In early 2020, Mustain and company set out to record their first album in an un-renovated suite at the El Rey, but we can guess where this goes.
“We were recording a week before the lockdowns,” he says. “I’d reached out to engineer [Jason Hiller] who specializes in analog recording, and he offered to bring out equipment from LA—namely, this vintage tape machine I loved.”
Band members scrambled to make it happen, but everything fell like dominos amidst the early COVID panic. Hiller canceled due to COVID concerns.
“It was a really difficult time in so many ways,” Mustain says. “Home, relationship; I mean, it just destroyed me. Years of waiting, preparing? It took a while to repair.”
A year later, he received another call from Hiller.
“He offers me that tape machine for free,” Mustain says. “It was such a beautiful act of redemption, generosity.”
Luckily, Mustain’s pal Rosa Pullman was heading to Santa Fe anyway and was willing to drive the machinery from Los Angeles. Even luckier? A friend of Pullman’s named Zeile August came shortly thereafter to visit. She fell in love with the Poor Clares sound and offered to pay for their next record.
“Basically, we lamented this whole saga: ‘I don’t even have the kind of money hanging around to buy the low end gear—I’ve just never not been broke.’” Mustain recalls telling August. “She called me a week later and said, ‘I wanna give you guys the funds to make a record.’”

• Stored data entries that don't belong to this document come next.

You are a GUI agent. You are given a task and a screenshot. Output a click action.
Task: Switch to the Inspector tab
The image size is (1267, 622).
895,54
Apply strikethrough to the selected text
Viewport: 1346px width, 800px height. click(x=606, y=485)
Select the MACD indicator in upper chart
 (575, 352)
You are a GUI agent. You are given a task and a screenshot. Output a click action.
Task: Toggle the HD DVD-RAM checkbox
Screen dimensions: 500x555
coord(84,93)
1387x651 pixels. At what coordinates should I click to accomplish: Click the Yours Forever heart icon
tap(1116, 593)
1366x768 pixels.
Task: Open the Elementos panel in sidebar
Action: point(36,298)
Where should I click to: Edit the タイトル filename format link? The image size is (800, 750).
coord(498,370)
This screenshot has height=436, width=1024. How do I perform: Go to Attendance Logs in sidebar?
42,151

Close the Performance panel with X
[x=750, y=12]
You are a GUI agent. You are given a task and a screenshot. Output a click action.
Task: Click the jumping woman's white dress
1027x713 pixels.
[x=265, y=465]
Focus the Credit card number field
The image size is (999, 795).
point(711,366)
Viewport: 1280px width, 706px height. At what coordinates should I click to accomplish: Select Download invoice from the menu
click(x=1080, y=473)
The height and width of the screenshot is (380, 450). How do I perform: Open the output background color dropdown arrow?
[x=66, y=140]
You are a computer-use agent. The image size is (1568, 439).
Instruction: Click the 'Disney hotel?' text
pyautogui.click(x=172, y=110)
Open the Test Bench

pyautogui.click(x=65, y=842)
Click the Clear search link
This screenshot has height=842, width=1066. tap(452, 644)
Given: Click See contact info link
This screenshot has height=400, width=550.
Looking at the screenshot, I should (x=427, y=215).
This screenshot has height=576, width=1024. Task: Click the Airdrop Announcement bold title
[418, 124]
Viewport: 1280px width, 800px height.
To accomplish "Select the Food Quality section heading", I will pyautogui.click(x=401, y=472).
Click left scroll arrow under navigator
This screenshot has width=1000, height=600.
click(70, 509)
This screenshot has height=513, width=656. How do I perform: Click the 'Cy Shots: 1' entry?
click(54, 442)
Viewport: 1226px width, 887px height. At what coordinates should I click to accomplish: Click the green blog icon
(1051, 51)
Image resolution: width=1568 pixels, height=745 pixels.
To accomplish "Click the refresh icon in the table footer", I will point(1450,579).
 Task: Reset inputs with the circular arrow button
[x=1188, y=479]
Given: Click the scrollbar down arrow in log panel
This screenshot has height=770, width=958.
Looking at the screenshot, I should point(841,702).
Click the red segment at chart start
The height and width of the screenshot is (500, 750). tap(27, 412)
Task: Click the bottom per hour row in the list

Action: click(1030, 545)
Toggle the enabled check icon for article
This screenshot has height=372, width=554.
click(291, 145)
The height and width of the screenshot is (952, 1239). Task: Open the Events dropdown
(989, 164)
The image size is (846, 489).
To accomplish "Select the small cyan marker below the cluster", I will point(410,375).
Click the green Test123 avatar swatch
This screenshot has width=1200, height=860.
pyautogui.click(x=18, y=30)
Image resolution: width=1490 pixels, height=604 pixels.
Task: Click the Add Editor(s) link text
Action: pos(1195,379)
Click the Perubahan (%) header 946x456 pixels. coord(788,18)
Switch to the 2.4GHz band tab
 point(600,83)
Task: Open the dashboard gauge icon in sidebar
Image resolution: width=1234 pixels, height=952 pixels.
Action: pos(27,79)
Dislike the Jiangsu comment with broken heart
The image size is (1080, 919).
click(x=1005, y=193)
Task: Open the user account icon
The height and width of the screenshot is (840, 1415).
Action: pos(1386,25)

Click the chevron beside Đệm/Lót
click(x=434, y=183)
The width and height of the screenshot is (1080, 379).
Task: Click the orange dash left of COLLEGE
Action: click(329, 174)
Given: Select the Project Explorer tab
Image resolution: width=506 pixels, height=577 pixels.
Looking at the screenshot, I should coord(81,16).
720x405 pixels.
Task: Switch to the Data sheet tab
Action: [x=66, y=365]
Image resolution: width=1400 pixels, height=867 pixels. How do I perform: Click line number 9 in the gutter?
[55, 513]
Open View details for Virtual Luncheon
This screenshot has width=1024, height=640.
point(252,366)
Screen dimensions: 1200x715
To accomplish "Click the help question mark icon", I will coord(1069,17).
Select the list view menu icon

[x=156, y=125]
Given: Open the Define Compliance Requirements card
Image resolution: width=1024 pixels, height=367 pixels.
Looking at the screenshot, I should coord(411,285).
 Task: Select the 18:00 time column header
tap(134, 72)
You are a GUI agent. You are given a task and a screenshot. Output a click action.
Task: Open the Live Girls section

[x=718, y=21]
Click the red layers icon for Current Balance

Talk about a win. But it gets better. At a show not long after, Mustain met recording engineer Marc Whitmore, who had just moved to town to open his own private recording studio. Together, they created the tracks for an album with the working title Train Songs. That likely won’t stick, and with the Poor Clares working on new material already, it’s uncertain what their fate might be. In total, Mustain tells SFR, they kept four of the seven tracks they recorded with Whitmore. They might release them piecemeal in the lead-up to the full length they’re completing at Kitchen Sink—but no one’s in a rush. He wants the songs to be as good as they can be before taking the next steps.
Besides, he says, community is one of the most important byproducts of people playing music together. In a town like Santa Fe, where the rentals keep going up and the venues where musicians can thrive outside of positions as background music are few are far between, that’s practically non-negotiable—especially if younger people (read, not boomers) are going to continue to ply their trades here.
“There’s so much stacked against young creative people,” Mustain says. “We have to represent ourselves...just to show this city we deserve to live here. Because it doesn’t think that we do. We deserve to be supported as all these people did here 40, 50 years before us. We can’t just sell the image of what used to exist here; it’s shooing good, not wealthy, interesting people out of this town. Why don’t we just make art in defiance of that?”
Tunes inspired by classic folk and country music seem a good place to start—those genres are pretty rooted in rising up—especially when they’re as soulful and beautiful as these. Catch the band this Saturday at 4:30 pm as part of the Down to the Mine Festival in Madrid.